And as suddenly as the prisoner's disposition had changed, Arianwen started to feel terror like she'd never experienced in her life. She screamed and leapt back, stumbling on the top step and falling helplessly down the staircase-
Her body jerked her awake and she sat up in bed, covered in sweat and panting.
"The Dark Lord," Snape said, his voiced laced with pique, "has turned his attention to Wales, he has not forgotten how they refused to support him last time and if they do so again…he will take it by force."
It felt like Draco's heart was in his mouth, Arianwen would be in real danger if she refused his master. He didn't want to give away his fear to Snape though; he was the Dark Lord's right hand man and could easily be testing him. "Why are you telling me this?"
"Because if Arianwen is appointed Warden of South Wales, our master will expect you to get her to join our ranks and if she refuses, as I think she may, she will face a fate worse than death." Snape's eyes bored into his own, he felt random thoughts and memories flash to the forefront of his mind, as if Snape were rifling through them, looking for something. He focused his energy into expelling Snape from his head as his Aunt Bella had taught him but it was too late.

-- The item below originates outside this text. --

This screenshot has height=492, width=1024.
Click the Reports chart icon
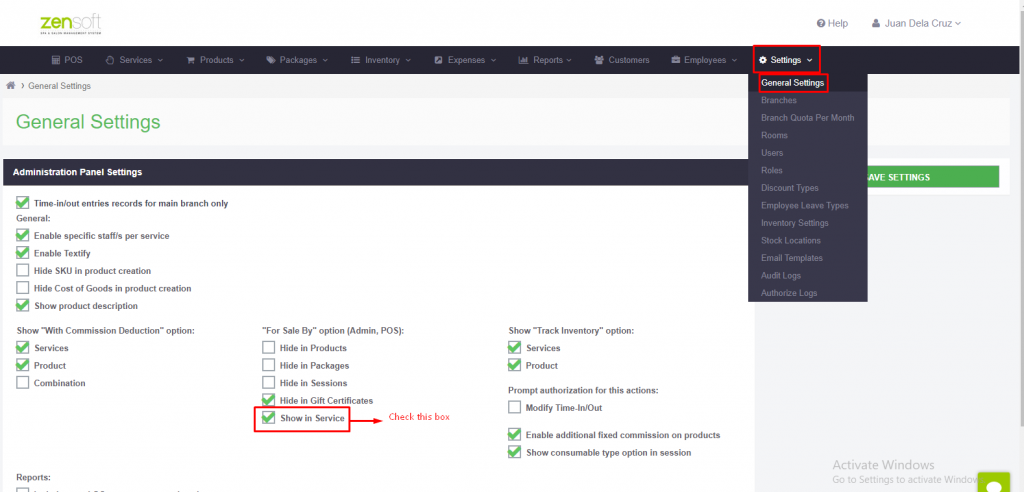click(523, 60)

"You love her, don't you?"
Draco hoisted his injured leg off the sofa and stood, he curled his fist around the collar of Snape's cloak and shook him, his eyes harsher than Snape had ever seen them. "You know nothing!" He spat vehemently.

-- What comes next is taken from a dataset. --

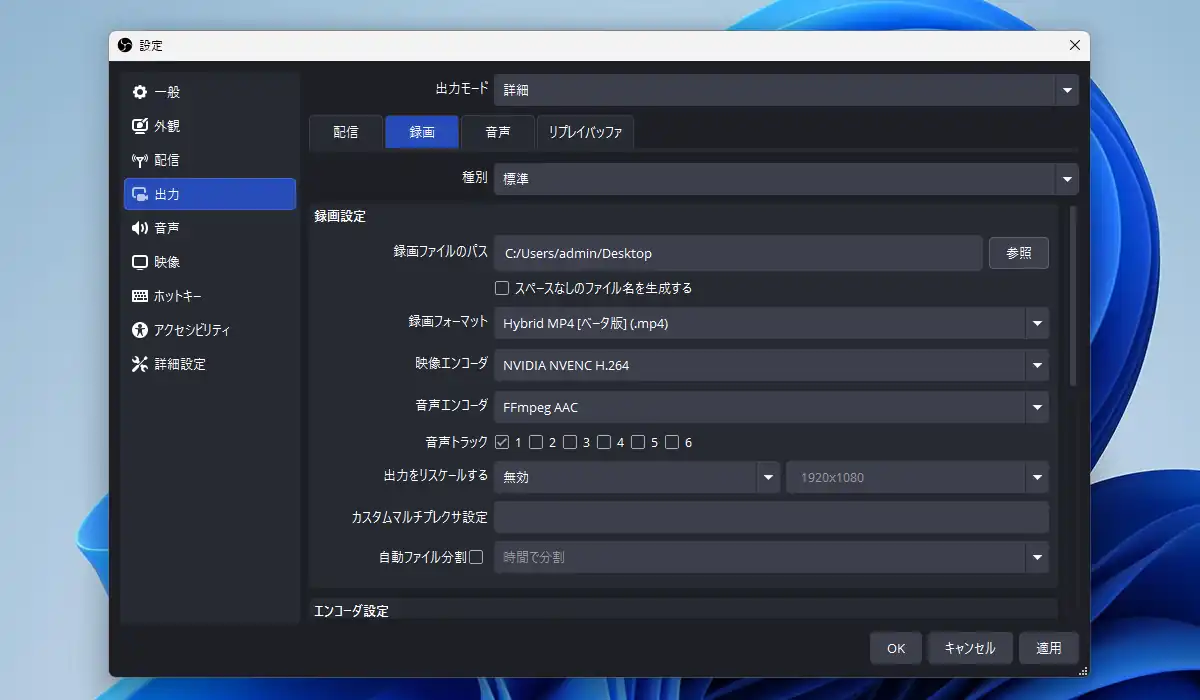The image size is (1200, 700).
Task: Toggle audio track 2 checkbox
Action: tap(536, 442)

"Draco!" Narcissa called from the other end of the room. "What on earth are you doing?"
He released Snape's robes with a shove and attempted to stalk out of the room but to his annoyance, Snape managed to grab his arm just in time. Draco turned back and locked eyes with his old professor; he must have caught him in some state of sudden vulnerability for he could read regret behind the eyes of a fractured soul. Finally, Draco understood the message Snape was trying to send him.
"End it."
Chapter Twenty-Nine: Indebted
31st August 1997.
Thud. Thud. Thud.
The sound of the shovel plunging into the damp earth was all that could be heard, so still was the night. The sky was unblemished, allowing the cold glow of the moon and the stars to illuminate her surroundings: a gated field littered with carved stones in different shapes and sizes, arranged into neat lines – the graveyard.
Arianwen watched herself dig up her father's grave, transfixed in place and unable to intervene. It was the same dream she had every night, only this time it felt different, it felt colder somehow, even the hairs on her arms were standing on end.
CRACK.
The startling sound of the shovel colliding with the heavy wooden casket shocked Arianwen back to her senses, she leapt forward and charged toward the edge of the grave to see her other self scrabbling at the dirt with her bare hands, trying to find a way to open the box.

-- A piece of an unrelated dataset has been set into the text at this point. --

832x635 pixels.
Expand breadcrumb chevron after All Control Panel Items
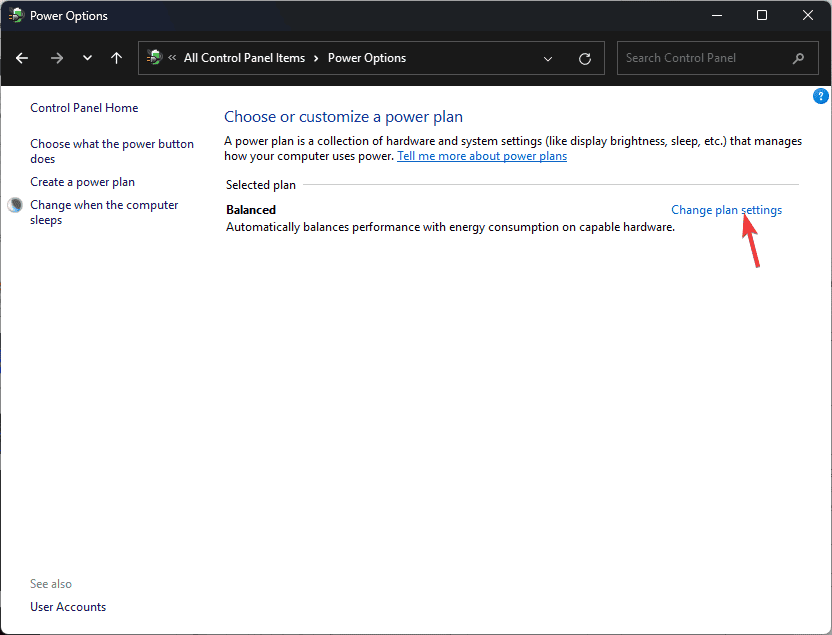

"NO!" she screamed. She threw herself into the hole and landed awkwardly on her leg but wasted no time and sunk her fingers into her other self's hair, trying desperately to pull her backward.
Nothing happened. Her fingers slid through her hair as fast as sand falls between fingers. She was helpless.
The other Arianwen halted her movements suddenly: she'd found the seal. With unbelievable ease, she freed the lid of the casket from its body to reveal a pile of fine robes encasing what was left of her father. She couldn't even bring herself to scream as she watched herself remove something from around her father's neck and turn to face her. Only, she looked different, those wretched blue eyes looking back at her from within her skull. With a sudden movement, the pretender launched herself at Arianwen, pushing down on her shoulders so that her back was pressed against her father's corpse. She tried to struggle but it was no use, the other woman was too powerful.
"Go to the Tower," a commanding voice, most unlike her own, ordered. "I'll be waiting."
Arianwen blinked, she was gone. She was gone, but Arianwen was not. She suddenly felt very aware of her surroundings, her knees wet, her back aching, her fingers bloody. She slapped a hand to her mouth to muffle the guttural scream it produced. She tasted earth.
It wasn't a dream. She really had gone to the graveyard in nothing but her night clothes, she'd really dug up the earth, she was really lying in her father's casket.
"No no no no," she panted, "no it wasn't-I didn't want to-Daddy, I'm sorry!" Wailing, she scratched at the walls of the grave in a desperate bid to escape. With some unknown strength, she managed to claw her way out, forcing loose stones to wedge underneath her nails.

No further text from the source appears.